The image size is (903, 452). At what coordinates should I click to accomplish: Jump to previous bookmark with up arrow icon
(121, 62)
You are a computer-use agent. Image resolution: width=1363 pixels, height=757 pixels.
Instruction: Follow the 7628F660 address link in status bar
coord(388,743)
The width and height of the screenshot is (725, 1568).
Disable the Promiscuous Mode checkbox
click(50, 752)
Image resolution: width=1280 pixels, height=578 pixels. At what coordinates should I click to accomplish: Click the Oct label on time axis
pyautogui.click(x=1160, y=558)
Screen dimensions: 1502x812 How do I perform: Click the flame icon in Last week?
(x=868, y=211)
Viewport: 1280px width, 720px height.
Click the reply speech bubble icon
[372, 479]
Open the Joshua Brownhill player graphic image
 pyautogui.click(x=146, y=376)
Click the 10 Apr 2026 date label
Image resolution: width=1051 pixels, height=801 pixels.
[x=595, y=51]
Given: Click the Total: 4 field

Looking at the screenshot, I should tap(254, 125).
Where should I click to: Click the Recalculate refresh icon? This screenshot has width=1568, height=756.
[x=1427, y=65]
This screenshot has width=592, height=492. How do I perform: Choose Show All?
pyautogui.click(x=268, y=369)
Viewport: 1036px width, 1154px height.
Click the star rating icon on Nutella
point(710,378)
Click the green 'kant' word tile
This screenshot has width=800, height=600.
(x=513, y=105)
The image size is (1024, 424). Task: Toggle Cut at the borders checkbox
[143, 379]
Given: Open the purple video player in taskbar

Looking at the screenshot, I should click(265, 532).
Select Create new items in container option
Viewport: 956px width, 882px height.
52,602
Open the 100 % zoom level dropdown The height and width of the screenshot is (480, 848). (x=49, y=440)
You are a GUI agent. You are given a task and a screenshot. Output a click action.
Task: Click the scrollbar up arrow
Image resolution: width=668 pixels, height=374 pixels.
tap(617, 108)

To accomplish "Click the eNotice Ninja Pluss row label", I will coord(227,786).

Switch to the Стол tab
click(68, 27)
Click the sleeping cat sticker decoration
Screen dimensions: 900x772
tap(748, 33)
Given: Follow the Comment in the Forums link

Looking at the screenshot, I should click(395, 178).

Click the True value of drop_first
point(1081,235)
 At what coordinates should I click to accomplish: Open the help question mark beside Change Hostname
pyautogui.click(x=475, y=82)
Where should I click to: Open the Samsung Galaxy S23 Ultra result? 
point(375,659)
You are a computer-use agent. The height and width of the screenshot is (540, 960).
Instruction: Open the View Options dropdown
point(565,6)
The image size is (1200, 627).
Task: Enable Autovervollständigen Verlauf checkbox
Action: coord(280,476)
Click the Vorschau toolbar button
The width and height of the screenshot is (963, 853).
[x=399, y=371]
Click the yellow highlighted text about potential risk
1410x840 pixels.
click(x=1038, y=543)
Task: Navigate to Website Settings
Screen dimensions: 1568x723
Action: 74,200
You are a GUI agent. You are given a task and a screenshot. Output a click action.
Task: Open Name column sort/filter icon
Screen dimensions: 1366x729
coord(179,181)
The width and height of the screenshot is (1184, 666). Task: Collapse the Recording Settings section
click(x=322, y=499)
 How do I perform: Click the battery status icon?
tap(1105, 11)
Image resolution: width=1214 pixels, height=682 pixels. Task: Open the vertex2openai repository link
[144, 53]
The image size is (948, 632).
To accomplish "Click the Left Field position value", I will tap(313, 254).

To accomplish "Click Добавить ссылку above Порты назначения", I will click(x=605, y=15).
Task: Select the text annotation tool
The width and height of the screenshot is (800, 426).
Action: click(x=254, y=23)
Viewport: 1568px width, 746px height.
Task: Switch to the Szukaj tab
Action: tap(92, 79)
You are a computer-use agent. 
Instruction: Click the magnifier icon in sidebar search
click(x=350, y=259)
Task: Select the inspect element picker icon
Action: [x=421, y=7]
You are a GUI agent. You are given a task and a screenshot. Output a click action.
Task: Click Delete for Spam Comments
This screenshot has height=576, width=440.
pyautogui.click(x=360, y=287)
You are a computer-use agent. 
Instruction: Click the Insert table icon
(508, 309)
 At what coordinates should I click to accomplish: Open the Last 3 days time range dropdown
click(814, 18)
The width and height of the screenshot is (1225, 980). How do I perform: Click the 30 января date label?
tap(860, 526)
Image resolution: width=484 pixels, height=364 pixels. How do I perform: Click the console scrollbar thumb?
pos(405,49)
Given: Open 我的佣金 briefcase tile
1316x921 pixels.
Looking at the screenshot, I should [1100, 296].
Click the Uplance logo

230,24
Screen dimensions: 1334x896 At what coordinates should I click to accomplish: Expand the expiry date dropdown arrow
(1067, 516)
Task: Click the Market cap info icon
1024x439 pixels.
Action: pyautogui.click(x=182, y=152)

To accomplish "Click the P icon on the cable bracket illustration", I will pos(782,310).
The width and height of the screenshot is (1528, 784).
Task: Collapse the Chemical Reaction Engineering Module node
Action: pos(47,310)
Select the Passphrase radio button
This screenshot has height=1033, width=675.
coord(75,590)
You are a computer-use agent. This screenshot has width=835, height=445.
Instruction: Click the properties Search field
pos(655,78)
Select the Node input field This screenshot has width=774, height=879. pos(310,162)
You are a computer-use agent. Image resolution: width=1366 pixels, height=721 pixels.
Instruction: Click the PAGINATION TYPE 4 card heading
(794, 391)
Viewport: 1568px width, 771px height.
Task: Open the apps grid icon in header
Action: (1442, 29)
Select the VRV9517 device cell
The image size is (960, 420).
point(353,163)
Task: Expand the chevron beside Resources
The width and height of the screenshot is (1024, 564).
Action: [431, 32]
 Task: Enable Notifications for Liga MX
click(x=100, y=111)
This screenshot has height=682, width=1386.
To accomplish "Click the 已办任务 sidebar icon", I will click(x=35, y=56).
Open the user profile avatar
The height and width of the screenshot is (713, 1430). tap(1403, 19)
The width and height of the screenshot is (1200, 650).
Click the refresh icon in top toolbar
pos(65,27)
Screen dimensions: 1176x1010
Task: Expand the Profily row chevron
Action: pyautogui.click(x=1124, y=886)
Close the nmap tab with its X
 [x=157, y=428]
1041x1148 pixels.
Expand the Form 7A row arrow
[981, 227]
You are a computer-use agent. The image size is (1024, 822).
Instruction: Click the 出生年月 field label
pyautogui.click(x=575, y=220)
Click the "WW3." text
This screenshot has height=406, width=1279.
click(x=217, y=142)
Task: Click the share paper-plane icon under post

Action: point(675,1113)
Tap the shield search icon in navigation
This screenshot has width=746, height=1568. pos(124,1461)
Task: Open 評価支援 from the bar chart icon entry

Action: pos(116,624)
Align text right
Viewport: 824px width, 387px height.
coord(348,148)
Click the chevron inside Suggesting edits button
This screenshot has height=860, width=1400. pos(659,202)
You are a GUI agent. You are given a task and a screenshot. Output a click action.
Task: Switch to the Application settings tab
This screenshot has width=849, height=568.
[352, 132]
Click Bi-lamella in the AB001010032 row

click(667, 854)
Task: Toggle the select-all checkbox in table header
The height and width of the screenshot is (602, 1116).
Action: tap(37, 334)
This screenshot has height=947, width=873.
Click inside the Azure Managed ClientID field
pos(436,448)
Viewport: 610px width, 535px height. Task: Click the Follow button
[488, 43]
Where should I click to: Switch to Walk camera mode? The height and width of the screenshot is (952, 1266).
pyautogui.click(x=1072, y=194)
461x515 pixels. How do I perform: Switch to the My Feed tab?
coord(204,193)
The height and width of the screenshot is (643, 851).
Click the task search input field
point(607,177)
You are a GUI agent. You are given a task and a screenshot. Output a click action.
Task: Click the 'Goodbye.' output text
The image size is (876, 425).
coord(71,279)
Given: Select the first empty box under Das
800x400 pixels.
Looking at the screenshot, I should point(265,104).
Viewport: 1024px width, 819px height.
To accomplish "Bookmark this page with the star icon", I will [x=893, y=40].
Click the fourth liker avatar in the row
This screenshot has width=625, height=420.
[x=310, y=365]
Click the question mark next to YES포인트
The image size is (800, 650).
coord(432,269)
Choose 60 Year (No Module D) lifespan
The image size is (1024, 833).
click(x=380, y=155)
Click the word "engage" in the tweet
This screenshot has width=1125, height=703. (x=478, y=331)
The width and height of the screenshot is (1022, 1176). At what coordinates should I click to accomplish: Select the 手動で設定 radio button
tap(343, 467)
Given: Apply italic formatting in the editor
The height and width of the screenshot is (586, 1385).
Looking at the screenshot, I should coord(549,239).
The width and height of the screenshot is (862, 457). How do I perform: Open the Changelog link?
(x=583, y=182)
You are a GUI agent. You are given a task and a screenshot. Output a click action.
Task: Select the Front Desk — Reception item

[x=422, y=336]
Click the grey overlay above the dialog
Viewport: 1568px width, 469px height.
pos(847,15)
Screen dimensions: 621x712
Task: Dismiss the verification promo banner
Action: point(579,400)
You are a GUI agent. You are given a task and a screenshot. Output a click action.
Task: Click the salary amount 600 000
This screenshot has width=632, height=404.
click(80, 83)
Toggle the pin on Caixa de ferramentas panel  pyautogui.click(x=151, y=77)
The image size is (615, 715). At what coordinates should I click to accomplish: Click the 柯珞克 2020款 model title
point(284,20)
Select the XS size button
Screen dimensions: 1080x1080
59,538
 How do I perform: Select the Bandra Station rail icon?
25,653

● About this task
Looking at the listing above, which lines hold "computer"? Copy every such line.

● Output of the exercise
You are a computer-use agent. Image resolution: width=1363 pixels, height=757 pixels.
You are a computer-use agent. The height and width of the screenshot is (540, 960).
You are a computer-use agent. 
You are a computer-use agent. 
You are a computer-use agent. This screenshot has width=835, height=445.
You are a computer-use agent. Image resolution: width=1366 pixels, height=721 pixels.
You are a computer-use agent. The image size is (1024, 822).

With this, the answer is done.